ClickHouse 现已提供原生 JSON 列类型,专为半结构化和动态数据而设计。需要说明的是,这是一种列类型,不是数据格式——你可以将 JSON 作为字符串插入 ClickHouse,也可以通过 JSONEachRow 等受支持的格式插入,但这并不表示你使用的就是 JSON 列类型。只有在数据结构是动态变化的情况下,才应该使用 JSON 类型;如果只是恰好存储了 JSON,则不应使用它。
JSON 类型适用于对结构动态或不可预测的 JSON 对象中的特定字段进行查询、过滤和聚合。它通过将 JSON 对象拆分为独立的子列来实现这一点。与 Map 或将字符串解析后再处理等替代方案相比,这种方式能显著减少读取的数据量,并加快针对所选字段的查询。
不过,这也伴随着一些重要的权衡:
INSERT 更慢 - 将 JSON 拆分为子列、执行类型推断以及管理灵活的存储结构,会使插入速度比将 JSON 存储为简单的 String 列更慢。
- 读取整个对象时更慢 - 如果你需要获取完整的 JSON 文档 (而不是特定字段) ,
JSON 类型会比从 String 列中读取更慢。当你不进行字段级查询时,从独立子列重建对象所带来的额外开销并无收益。
- 存储开销 - 与将 JSON 存储为单个字符串值相比,维护独立子列会增加额外的结构开销。
- 你的数据具有动态或不可预测的结构,不同文档中的键各不相同
- 字段类型或 schema 会随时间变化,或因记录而异
- 你需要对 JSON 对象中特定路径上的数据进行查询、过滤或聚合,但其结构无法预先确定
- 你的使用场景涉及半结构化数据,例如日志、事件或用户生成内容,且其 schema 不一致
在以下情况下使用 String 列 (或结构化类型) :
- 你的数据结构已知且一致——在这种情况下,应改用普通列、
Tuple、Array、Dynamic 或 Variant 类型
JSON 文档被视为不透明 blob,只会被完整存储和取回,而不会进行字段级分析
- 你不需要在数据库中对单个
JSON 字段进行查询或过滤
JSON 只是传输/存储格式,不会在 ClickHouse 内部进行分析
如果 JSON 是一种不会在数据库内部分析的不透明文档,只是存储后再取回,那么它应存储为 String 字段。只有当你需要对动态 JSON 结构中的特定字段高效执行查询、过滤或聚合时,JSON 类型的优势才会真正体现出来。你也可以混合使用这两种方式——对可预测的顶层字段使用标准列,对载荷中的动态部分使用 JSON 列。

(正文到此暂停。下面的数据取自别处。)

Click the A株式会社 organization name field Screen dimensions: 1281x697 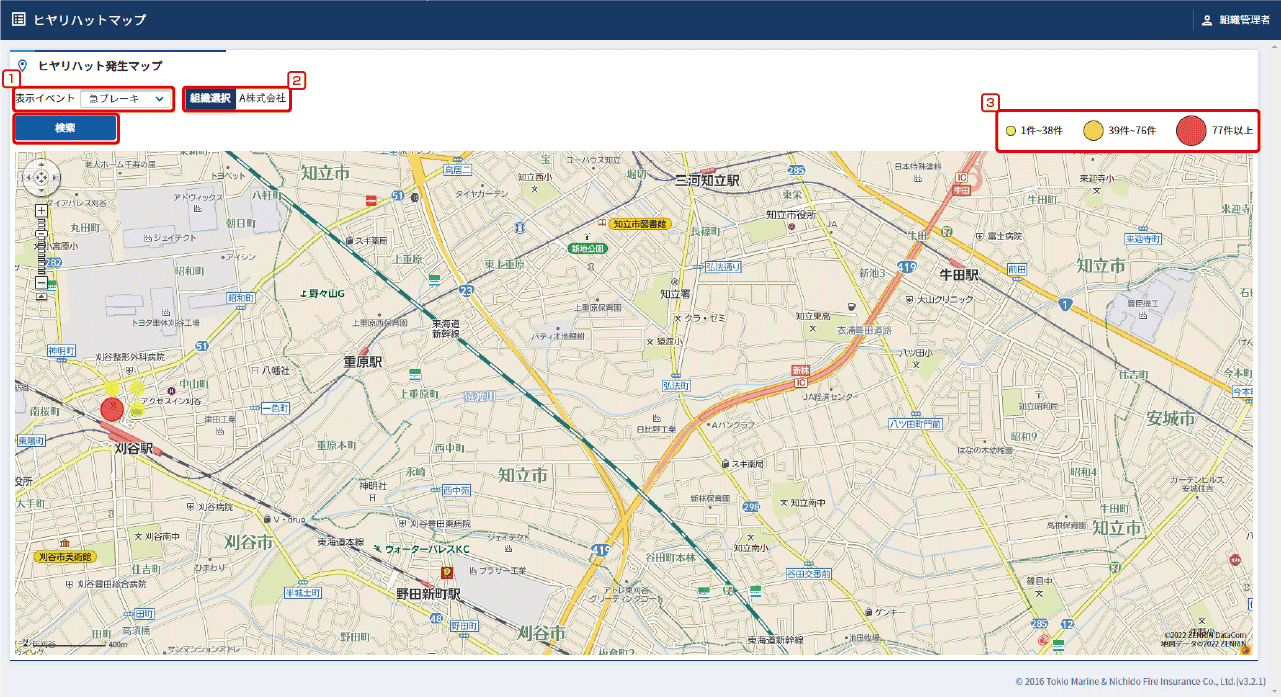[x=262, y=99]
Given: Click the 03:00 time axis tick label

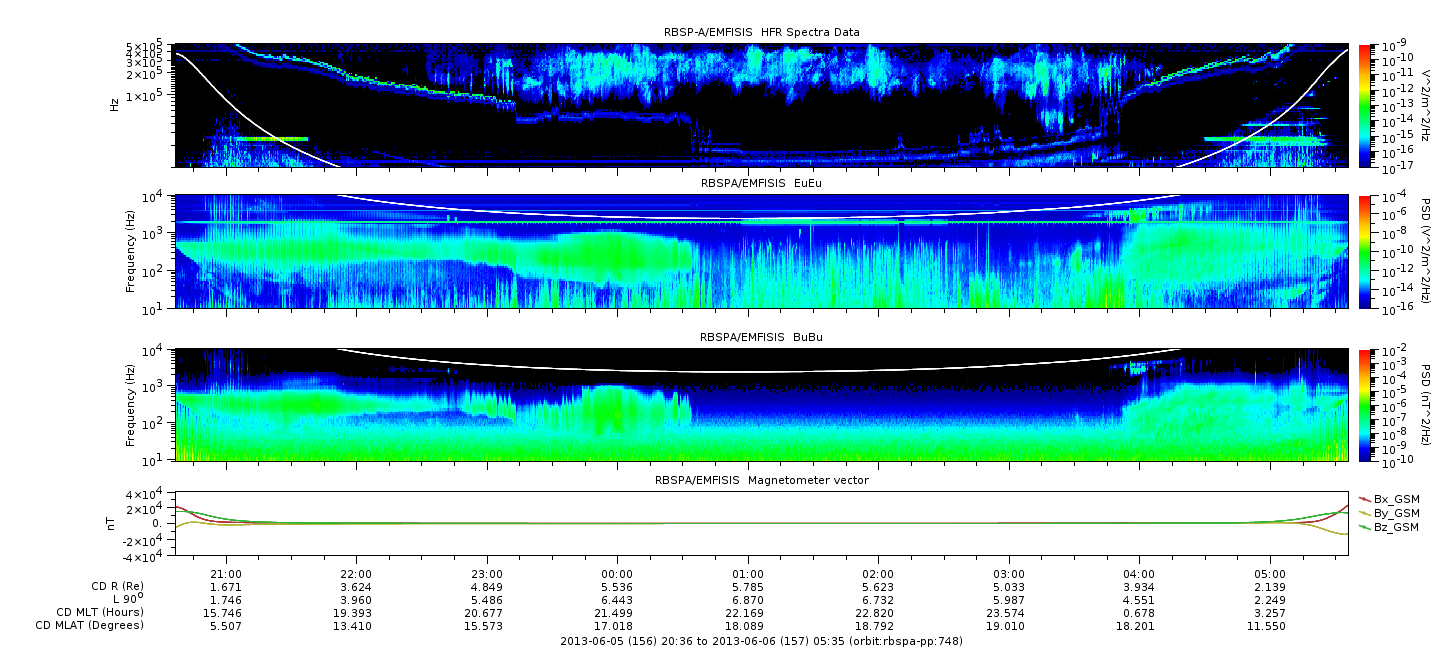Looking at the screenshot, I should [1009, 574].
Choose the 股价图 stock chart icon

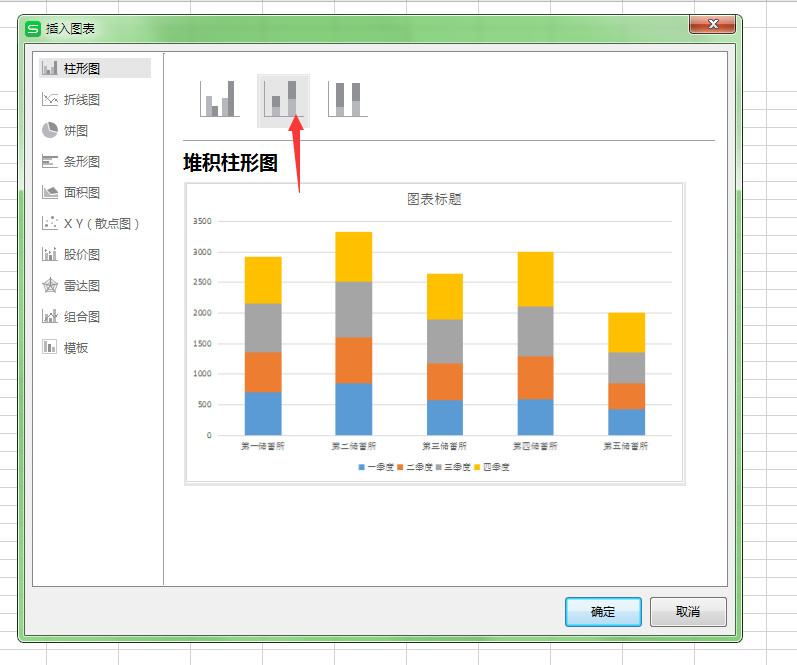coord(50,254)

JSON 类型通过将路径展平为子列,实现了高效的列式存储。但灵活性越高,也越需要谨慎使用。要想高效使用它:
类型提示类型提示不仅能避免不必要的类型推断——还可以彻底消除存储和处理过程中的间接层。带有类型提示的 JSON 路径会始终像传统列一样存储,无需依赖 判别列 或在查询时进行动态分辨率。这意味着,只要类型提示定义得当,嵌套 JSON 字段就能获得与一开始就建模为顶层字段时相同的性能和效率。因此,对于那些整体上较为一致、但仍希望保留 JSON 灵活性的数据集,类型提示提供了一种便捷方式,让你无需重构 schema 或摄取管道,也能保持性能。
如需更多指导,请参阅 ClickHouse JSON 文档,或阅读我们的博文 ClickHouse 的一种强大全新 JSON 数据类型。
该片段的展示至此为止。